§ **SET TASK**: Copy the entries below word for word, from their first line through the line containing "Looking at the", both included. Leave the pictures out of your copy.

━━━ PROVIDED RECORDS ━━━

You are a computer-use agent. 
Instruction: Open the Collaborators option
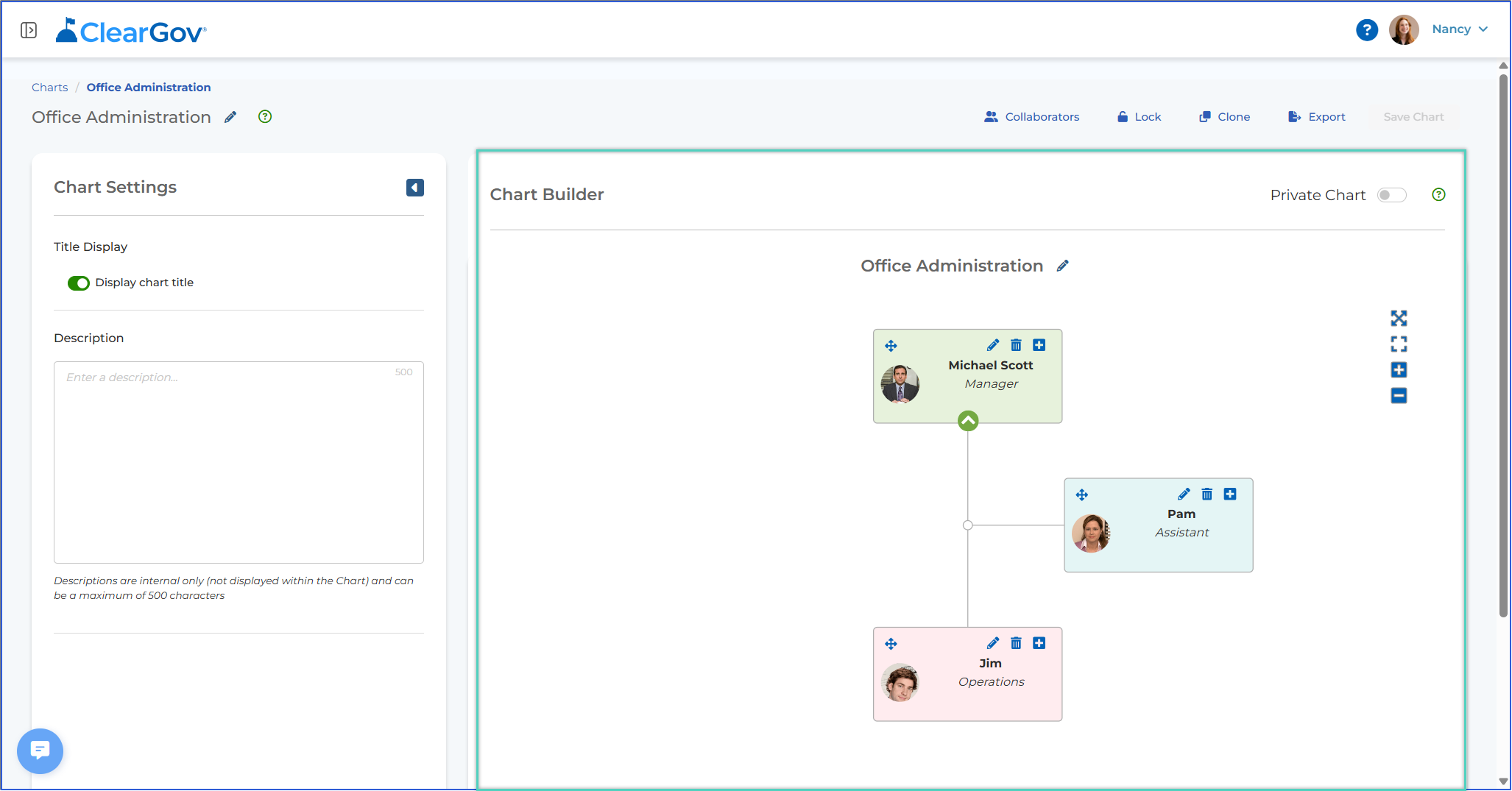pos(1031,117)
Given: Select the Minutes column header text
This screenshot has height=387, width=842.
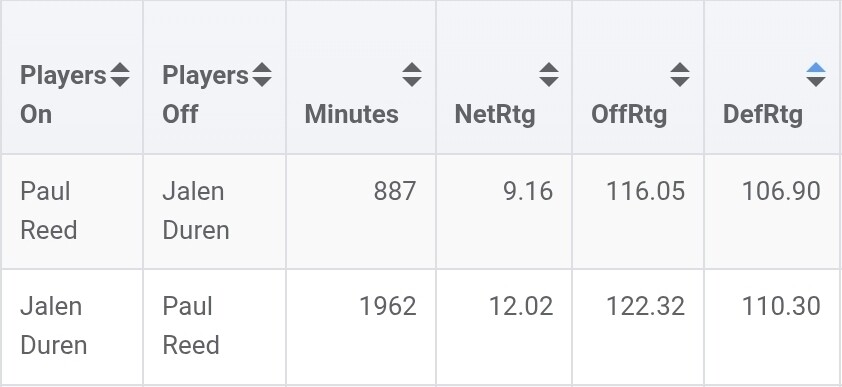Looking at the screenshot, I should tap(352, 114).
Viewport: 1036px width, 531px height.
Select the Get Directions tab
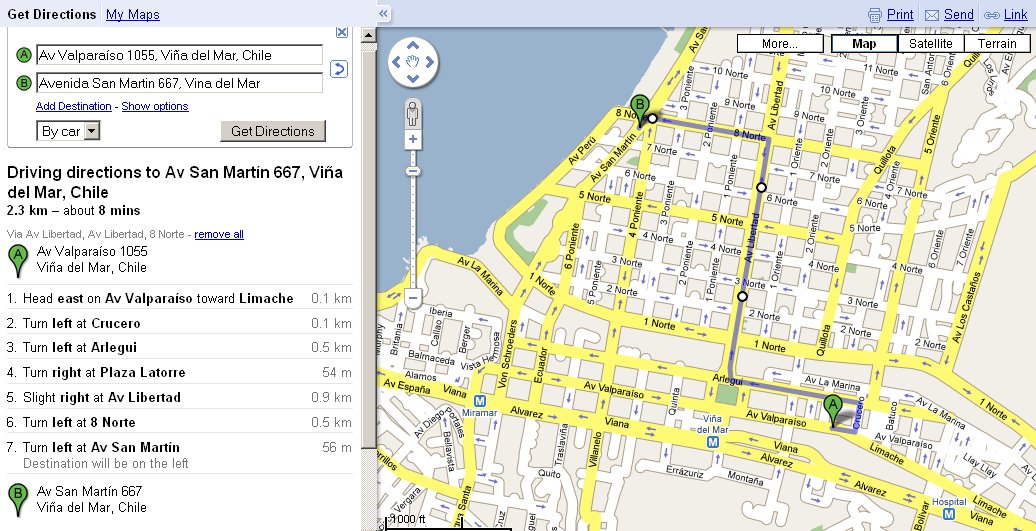(x=51, y=14)
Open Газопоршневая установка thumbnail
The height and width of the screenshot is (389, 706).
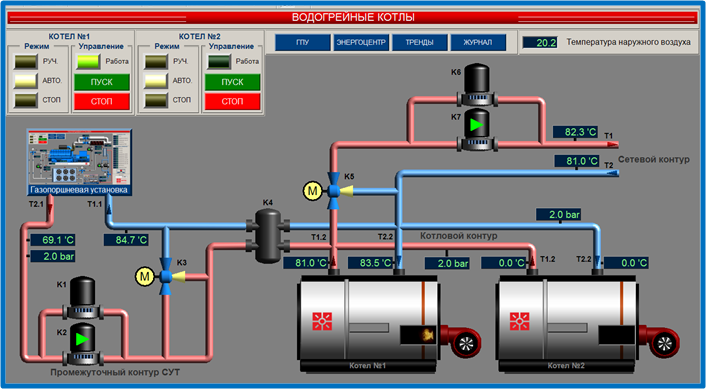(79, 162)
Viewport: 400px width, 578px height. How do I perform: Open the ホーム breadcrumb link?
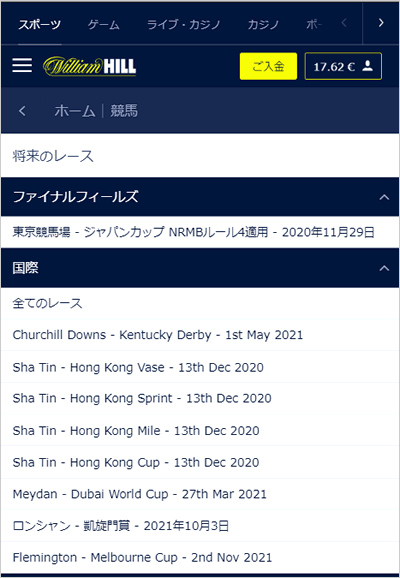(75, 111)
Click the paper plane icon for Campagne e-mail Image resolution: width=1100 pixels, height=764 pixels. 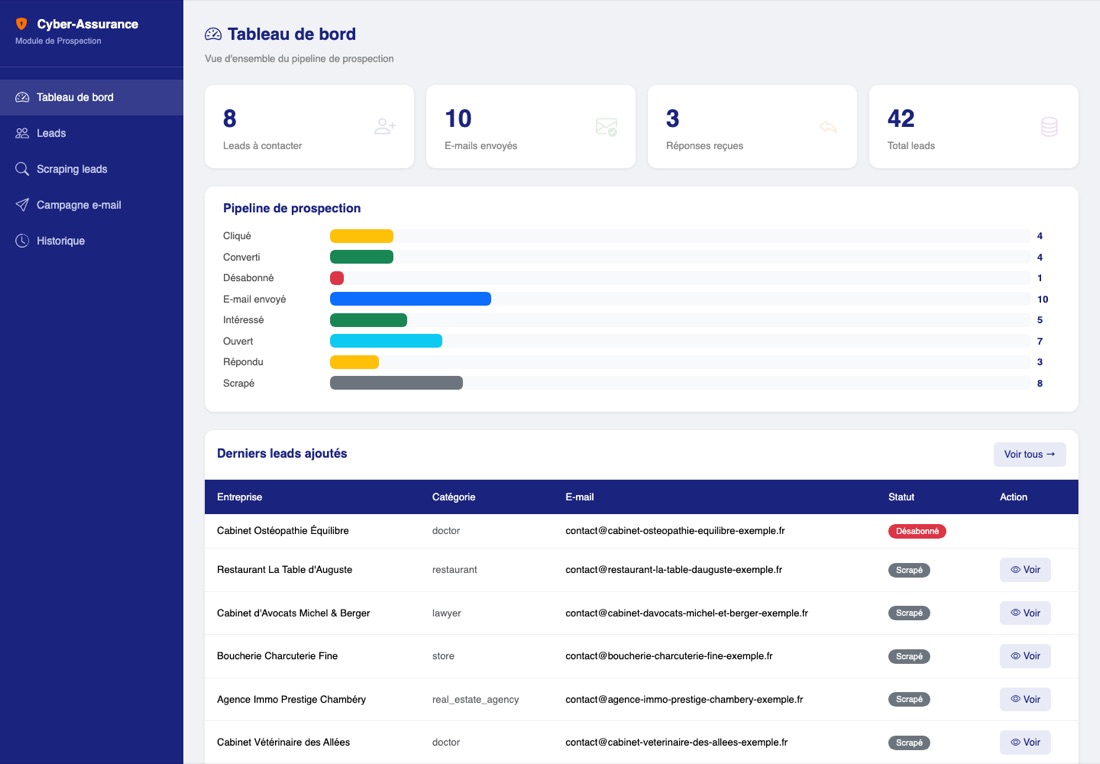pyautogui.click(x=22, y=205)
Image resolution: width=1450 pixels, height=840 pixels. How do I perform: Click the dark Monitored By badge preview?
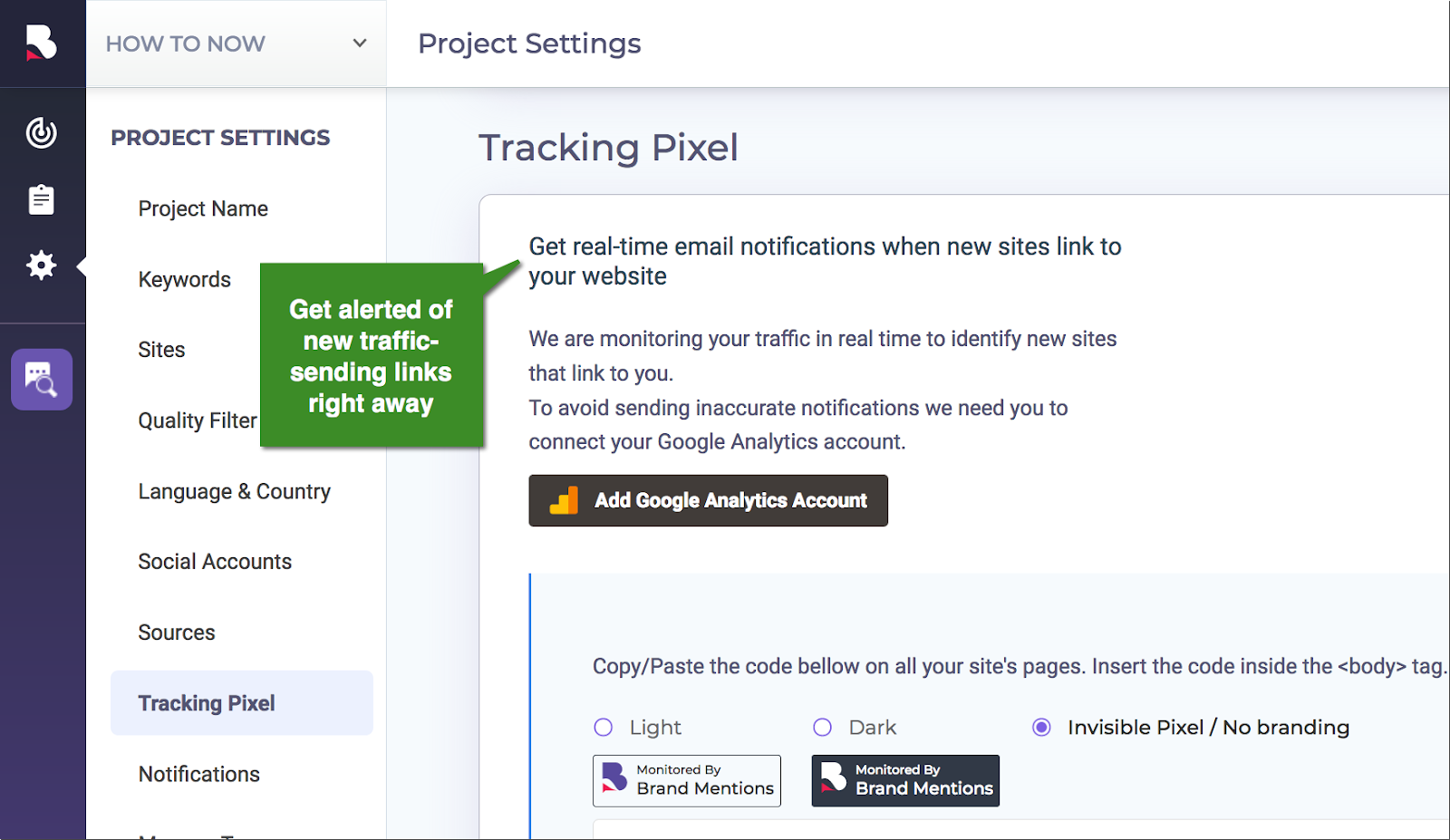coord(904,780)
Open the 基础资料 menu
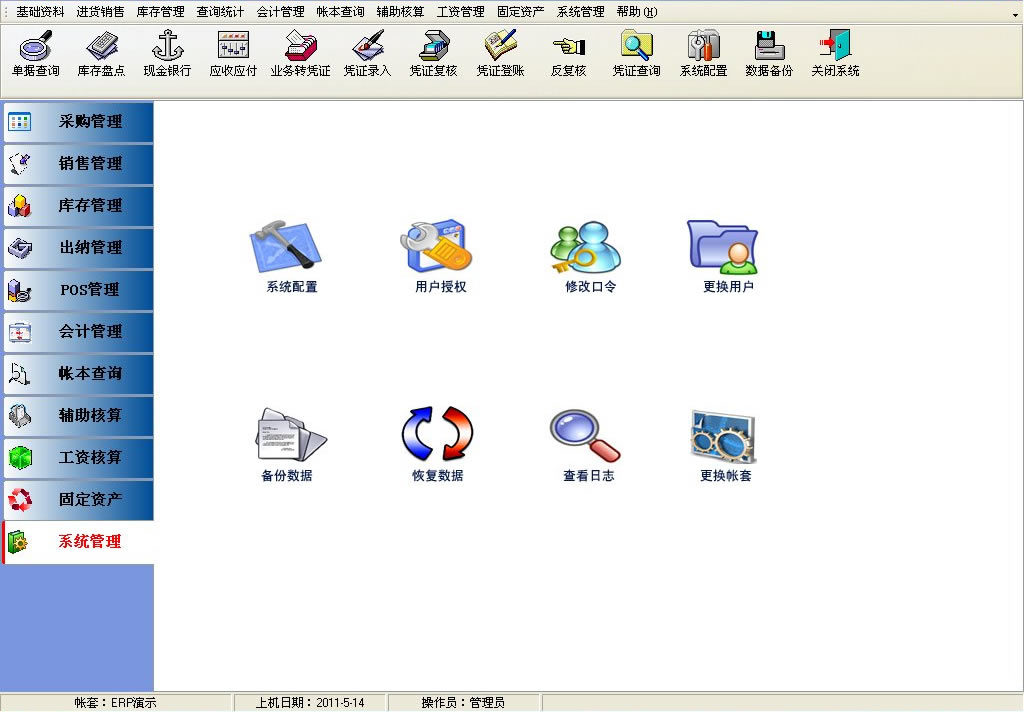This screenshot has height=712, width=1024. coord(40,12)
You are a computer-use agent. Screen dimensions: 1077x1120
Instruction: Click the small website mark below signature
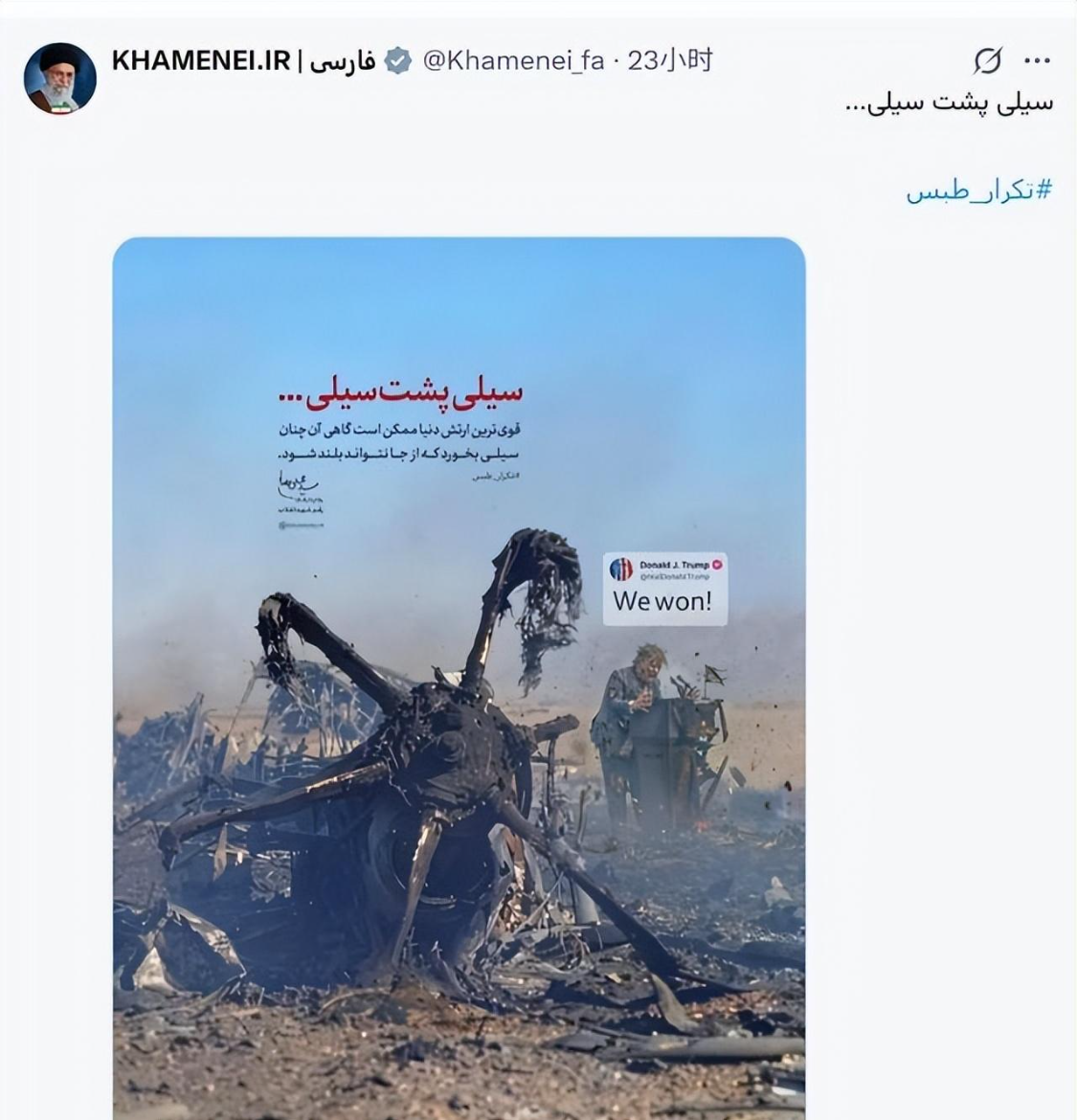click(301, 525)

━━━

§ **RIGHT ANSWER**:
You are a computer-use agent. 
Instruction: Open the Collaborators option
pos(1031,117)
Given: Select the Minutes column header text
This screenshot has height=387, width=842.
Looking at the screenshot, I should tap(352, 114).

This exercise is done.